I'm doing Amazon review sentiment analysis with RNN and LSTM. df2['Texts'] are Amazon customer reviews, and df2['label'] are binary integer 0 or 1.
tokenizer = Tokenizer(num_words=5000, split=' ')
tokenizer.fit_on_texts(df2['Text'].values)
encoded_docs = tokenizer.texts_to_sequences(df2['Text'].values)

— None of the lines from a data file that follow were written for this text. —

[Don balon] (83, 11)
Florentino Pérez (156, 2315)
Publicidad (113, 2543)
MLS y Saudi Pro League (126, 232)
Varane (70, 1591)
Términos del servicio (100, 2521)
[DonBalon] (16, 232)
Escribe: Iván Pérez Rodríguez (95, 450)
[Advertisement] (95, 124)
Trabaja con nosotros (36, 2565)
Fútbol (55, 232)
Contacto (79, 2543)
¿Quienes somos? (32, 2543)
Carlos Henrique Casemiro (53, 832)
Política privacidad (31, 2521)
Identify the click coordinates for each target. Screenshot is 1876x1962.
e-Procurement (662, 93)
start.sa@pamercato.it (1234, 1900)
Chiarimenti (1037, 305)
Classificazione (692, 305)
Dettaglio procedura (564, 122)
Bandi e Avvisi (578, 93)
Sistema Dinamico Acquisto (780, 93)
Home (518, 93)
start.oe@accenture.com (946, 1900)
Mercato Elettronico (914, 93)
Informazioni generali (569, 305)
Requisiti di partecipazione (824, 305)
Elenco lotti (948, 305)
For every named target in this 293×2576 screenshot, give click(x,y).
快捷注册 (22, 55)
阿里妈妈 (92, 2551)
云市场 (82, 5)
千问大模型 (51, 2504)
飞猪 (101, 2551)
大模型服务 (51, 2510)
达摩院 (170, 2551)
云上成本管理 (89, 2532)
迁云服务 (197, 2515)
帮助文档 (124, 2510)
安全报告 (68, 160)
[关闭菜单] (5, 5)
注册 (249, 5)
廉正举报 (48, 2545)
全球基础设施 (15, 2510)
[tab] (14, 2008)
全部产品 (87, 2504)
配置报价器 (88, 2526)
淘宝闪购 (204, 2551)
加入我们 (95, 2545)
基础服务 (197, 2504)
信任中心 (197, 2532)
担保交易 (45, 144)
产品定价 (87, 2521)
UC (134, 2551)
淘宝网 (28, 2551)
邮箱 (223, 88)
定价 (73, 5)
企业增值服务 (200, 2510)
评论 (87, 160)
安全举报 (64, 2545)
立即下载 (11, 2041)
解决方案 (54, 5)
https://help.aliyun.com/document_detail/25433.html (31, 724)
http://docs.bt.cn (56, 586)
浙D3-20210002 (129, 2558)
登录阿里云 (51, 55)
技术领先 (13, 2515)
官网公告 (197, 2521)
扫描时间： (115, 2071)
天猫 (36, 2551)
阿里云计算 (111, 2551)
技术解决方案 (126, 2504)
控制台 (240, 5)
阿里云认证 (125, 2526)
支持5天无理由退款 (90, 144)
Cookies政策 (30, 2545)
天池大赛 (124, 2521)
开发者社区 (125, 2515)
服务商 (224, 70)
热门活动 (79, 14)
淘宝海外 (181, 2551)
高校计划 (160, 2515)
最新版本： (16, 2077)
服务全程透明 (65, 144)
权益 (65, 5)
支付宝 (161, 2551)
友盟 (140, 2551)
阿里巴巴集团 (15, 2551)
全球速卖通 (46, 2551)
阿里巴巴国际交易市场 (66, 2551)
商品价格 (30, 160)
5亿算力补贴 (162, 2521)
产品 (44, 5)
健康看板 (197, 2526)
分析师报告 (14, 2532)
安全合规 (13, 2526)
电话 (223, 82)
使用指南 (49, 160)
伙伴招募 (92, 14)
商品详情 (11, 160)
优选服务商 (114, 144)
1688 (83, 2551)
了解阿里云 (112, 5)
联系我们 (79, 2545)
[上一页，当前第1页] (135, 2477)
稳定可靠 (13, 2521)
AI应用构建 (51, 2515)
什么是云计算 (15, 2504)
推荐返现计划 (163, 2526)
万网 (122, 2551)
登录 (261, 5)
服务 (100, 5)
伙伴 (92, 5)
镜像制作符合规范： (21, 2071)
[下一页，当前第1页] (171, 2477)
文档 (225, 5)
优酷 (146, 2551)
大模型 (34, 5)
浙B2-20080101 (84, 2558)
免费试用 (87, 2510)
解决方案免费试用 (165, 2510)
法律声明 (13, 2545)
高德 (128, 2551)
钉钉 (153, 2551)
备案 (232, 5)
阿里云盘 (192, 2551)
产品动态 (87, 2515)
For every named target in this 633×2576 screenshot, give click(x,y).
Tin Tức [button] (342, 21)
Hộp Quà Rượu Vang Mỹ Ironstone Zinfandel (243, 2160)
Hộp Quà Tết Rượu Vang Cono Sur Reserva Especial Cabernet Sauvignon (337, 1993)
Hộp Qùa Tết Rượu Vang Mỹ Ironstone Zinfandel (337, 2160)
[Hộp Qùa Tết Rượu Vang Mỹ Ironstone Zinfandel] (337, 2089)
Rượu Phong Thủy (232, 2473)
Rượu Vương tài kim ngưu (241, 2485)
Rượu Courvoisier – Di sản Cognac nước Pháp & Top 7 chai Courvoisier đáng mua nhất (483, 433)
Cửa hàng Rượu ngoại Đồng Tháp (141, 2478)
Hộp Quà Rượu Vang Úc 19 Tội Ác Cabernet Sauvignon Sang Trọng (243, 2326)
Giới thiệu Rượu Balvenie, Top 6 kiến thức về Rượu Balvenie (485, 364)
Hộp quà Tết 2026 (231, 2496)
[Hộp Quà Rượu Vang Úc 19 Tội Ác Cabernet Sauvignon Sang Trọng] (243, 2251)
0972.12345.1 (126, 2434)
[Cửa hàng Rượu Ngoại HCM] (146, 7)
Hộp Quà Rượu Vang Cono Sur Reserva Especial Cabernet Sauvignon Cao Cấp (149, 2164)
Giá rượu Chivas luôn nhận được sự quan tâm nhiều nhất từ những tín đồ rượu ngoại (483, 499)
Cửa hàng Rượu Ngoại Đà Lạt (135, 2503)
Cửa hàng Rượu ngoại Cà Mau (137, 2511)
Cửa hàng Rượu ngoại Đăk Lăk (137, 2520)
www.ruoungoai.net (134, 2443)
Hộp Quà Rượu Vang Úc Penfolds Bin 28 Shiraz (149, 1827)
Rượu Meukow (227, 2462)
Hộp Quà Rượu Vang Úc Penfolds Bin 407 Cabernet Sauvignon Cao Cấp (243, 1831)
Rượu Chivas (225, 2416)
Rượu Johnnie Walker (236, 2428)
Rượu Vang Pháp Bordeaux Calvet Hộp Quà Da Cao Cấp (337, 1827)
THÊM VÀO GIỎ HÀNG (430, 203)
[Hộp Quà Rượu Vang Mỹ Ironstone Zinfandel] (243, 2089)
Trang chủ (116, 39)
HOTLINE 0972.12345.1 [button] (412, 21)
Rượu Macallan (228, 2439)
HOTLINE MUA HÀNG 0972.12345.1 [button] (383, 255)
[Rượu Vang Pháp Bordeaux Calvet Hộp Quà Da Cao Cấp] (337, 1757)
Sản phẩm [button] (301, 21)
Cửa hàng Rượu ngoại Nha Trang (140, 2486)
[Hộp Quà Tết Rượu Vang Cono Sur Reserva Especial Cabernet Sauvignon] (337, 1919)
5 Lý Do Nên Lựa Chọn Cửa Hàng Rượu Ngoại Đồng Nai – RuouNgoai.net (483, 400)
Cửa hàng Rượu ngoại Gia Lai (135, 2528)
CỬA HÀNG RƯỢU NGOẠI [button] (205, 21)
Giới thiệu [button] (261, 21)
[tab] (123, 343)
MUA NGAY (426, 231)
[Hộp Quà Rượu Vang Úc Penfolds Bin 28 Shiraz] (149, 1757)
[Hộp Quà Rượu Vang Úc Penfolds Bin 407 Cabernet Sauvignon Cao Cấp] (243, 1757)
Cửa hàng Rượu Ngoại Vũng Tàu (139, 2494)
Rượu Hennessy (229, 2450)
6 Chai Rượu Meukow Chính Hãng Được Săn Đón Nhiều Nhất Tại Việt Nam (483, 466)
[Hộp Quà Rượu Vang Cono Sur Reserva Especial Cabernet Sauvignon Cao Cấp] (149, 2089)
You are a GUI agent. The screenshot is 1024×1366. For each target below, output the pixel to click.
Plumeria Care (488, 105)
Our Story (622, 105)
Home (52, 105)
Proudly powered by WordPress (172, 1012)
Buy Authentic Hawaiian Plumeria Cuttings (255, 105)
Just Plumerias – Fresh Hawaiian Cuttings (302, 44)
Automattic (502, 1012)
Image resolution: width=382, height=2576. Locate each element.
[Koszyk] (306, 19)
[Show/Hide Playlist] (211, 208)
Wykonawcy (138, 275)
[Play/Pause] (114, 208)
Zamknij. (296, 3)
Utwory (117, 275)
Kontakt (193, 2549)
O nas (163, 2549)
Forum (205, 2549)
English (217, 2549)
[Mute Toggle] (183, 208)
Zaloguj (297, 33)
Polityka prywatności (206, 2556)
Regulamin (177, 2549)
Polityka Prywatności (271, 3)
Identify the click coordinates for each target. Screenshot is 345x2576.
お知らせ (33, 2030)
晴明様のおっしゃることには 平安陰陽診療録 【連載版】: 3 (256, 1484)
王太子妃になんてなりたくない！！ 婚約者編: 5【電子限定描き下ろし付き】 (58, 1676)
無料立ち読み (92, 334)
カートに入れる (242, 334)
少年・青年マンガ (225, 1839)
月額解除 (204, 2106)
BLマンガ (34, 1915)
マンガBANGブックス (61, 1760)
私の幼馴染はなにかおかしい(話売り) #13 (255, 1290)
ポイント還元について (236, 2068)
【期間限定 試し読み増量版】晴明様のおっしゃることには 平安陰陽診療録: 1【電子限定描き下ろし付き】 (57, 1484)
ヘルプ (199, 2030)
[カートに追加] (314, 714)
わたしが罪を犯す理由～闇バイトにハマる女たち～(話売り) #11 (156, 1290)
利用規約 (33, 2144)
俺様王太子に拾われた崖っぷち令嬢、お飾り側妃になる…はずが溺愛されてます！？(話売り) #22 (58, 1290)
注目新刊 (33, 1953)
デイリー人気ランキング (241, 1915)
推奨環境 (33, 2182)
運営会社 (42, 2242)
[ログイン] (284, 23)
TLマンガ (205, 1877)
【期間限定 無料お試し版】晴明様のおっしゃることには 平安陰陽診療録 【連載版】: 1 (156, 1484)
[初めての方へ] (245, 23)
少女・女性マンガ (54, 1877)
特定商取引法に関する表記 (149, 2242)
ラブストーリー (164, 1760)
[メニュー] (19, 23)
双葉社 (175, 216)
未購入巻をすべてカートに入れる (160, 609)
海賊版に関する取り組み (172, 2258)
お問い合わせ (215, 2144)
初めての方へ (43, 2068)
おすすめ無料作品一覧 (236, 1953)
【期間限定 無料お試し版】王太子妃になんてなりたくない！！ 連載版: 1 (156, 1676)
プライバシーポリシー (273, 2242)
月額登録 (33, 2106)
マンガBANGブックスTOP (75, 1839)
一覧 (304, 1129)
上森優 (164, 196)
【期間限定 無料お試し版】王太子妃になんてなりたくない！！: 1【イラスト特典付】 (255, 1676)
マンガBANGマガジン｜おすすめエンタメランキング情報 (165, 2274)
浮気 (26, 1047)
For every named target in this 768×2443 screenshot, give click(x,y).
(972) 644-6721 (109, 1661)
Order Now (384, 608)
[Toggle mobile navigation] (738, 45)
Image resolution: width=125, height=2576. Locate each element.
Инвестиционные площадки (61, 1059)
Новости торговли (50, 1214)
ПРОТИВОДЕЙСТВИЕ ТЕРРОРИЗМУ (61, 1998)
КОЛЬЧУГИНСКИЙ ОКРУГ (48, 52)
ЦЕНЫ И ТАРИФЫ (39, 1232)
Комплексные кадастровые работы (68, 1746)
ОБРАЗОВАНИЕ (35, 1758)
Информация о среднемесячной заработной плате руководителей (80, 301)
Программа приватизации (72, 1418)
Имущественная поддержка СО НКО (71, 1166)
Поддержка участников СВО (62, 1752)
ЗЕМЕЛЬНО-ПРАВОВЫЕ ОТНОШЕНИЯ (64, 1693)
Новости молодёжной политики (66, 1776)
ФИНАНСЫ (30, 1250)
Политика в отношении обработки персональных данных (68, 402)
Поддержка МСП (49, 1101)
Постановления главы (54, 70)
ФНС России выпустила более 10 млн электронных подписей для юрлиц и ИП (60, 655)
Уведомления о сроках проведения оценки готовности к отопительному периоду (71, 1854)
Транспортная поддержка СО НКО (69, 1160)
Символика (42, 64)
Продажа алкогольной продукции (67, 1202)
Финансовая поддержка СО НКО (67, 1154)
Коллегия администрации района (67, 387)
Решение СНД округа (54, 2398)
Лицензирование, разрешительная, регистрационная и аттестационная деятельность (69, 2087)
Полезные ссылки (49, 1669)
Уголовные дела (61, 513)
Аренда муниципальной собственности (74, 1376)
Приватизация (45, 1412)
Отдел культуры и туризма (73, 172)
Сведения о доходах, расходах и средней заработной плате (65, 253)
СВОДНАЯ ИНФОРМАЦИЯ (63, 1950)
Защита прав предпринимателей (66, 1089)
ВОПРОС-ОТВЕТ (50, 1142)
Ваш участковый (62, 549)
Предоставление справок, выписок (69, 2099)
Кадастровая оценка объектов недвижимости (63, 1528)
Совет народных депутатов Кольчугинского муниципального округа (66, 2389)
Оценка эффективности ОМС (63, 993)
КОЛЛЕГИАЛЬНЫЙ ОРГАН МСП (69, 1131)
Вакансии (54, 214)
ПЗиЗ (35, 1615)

X = pad_sequences(encoded_docs, maxlen = 1000)
X.shape # (3872, 1000)
y = df2['label']
X_train, X_test, y_train, y_test = train_test_split(X, y, test_size = 0.2, random_state = 42)
This is my model:
model = tf.keras.Sequential()
model.add(Embedding(1000, 64, input_length = X.shape[1]))
model.add(LSTM(176, dropout=0.4, recurrent_dropout=0.4))
model.add(tf.keras.layers.Dropout(0.3))
model.add(tf.keras.layers.Dense(32, activation='relu'))
model.add(tf.keras.layers.Dense(1, activation='sigmoid'))
print(model.summary())
model.compile(optimizer=tf.keras.optimizers.Adam(learning_rate=0.01),
loss=tf.keras.losses.BinaryCrossentropy(),
metrics=['accuracy'])
batch_size=128
history = model.fit(X_train, y_train, epochs=13, batch_size=batch_size, validation_data=(X_test, y_test))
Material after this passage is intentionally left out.